A single mother and lawyer, Iris has a colorful caseload, a young son with behavior issues, and a judgmental mother.
She also has a brother—shocking news she uncovers by accident. Why did her mother lie to her for her entire life? Why did she hide the existence of Ray Boelens from her?
Curious about this sibling she has never known, Iris begins to search for long-buried truths. What she discovers surprises—and horrifies—her. Her older brother is autistic—and in prison for brutally murdering his neighbor and her daughter.
Visiting Ray, she meets a man who looks heartbreakingly like her own son. A man who is devoted to his tropical fish and who loves baking bread. A man whose naiveté unnerves her. There is no question that Ray is odd and obsessive, unable to communicate like the rest of us. But is he really a killer?
Told in the alternative voices of Ray and Iris, Girl in the Dark is a compulsive, page-turning thriller about lies, murder, and the tenacity of a family determined to stay together even as they are pulled apart at the most vulnerable seams.
PUBLISHERS WEEKLY
Lawyer Iris Kaselstein, the heroine of Dutch author Pauw's intriguing if flawed U.S. debut, is having a hard time managing her workload while fulfilling her responsibilities as a single mother to her three-year-old son, Aaron. Aaron's aggressive behavior in day care forces Iris to interrupt a conference with a client, Peter van Benschop, who's facing civil charges for using an underage teenager in a porn film.

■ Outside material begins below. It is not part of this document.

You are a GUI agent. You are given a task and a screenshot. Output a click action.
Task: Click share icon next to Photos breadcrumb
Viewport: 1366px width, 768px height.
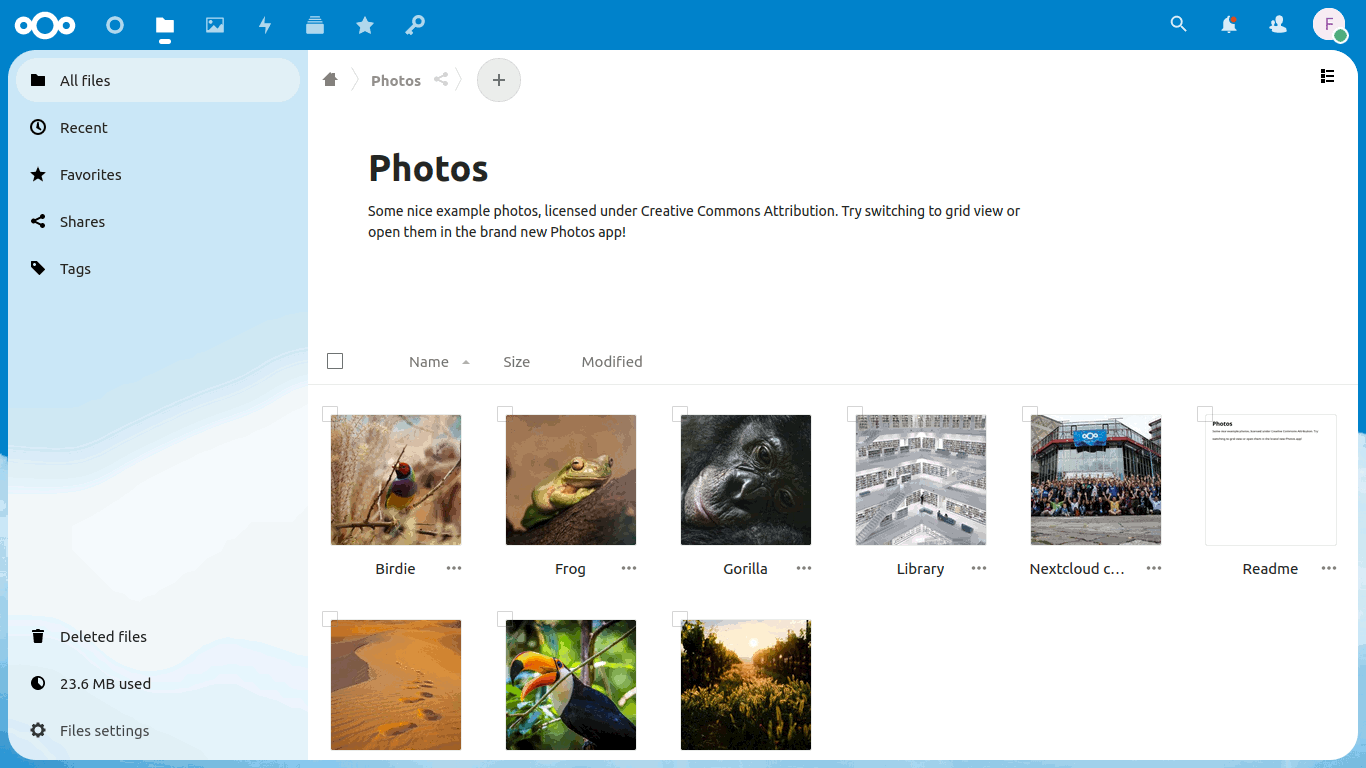point(441,80)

Meanwhile, Ray Boelens, an inmate convicted of stabbing his neighbor Rosita Angeli and her four-year-old daughter, Anna, to death, before stubbing a cigarette out on the little girl's corpse, consistently maintains his innocence. Finally, Iris learns by chance that Ray is her older brother, and she agrees to advocate for him. Her natural questioning of her mother's choice to keep Ray's existence a secret leads to serious tension between them. The truth about Rosita and Anna's deaths may surprise some readers, but even they may view it as a contrivance.